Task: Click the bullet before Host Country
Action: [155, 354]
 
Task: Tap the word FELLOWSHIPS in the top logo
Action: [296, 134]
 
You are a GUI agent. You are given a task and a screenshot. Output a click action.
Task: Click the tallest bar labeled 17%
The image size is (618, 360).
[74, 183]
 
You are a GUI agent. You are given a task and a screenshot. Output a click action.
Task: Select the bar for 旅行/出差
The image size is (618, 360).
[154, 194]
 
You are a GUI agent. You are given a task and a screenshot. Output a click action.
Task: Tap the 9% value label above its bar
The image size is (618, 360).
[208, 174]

========

What to do
Reproduce the listing above, swapping every "Tap" for "Press" and leaving everything else unchanged.

Output
Task: Click the bullet before Host Country
Action: [155, 354]
 
Task: Press the word FELLOWSHIPS in the top logo
Action: [296, 134]
 
You are a GUI agent. You are given a task and a screenshot. Output a click action.
Task: Click the tallest bar labeled 17%
The image size is (618, 360).
[74, 183]
 
You are a GUI agent. You are given a task and a screenshot. Output a click action.
Task: Select the bar for 旅行/出差
The image size is (618, 360).
[154, 194]
 
You are a GUI agent. You are given a task and a screenshot. Output a click action.
Task: Press the 9% value label above its bar
The image size is (618, 360).
[208, 174]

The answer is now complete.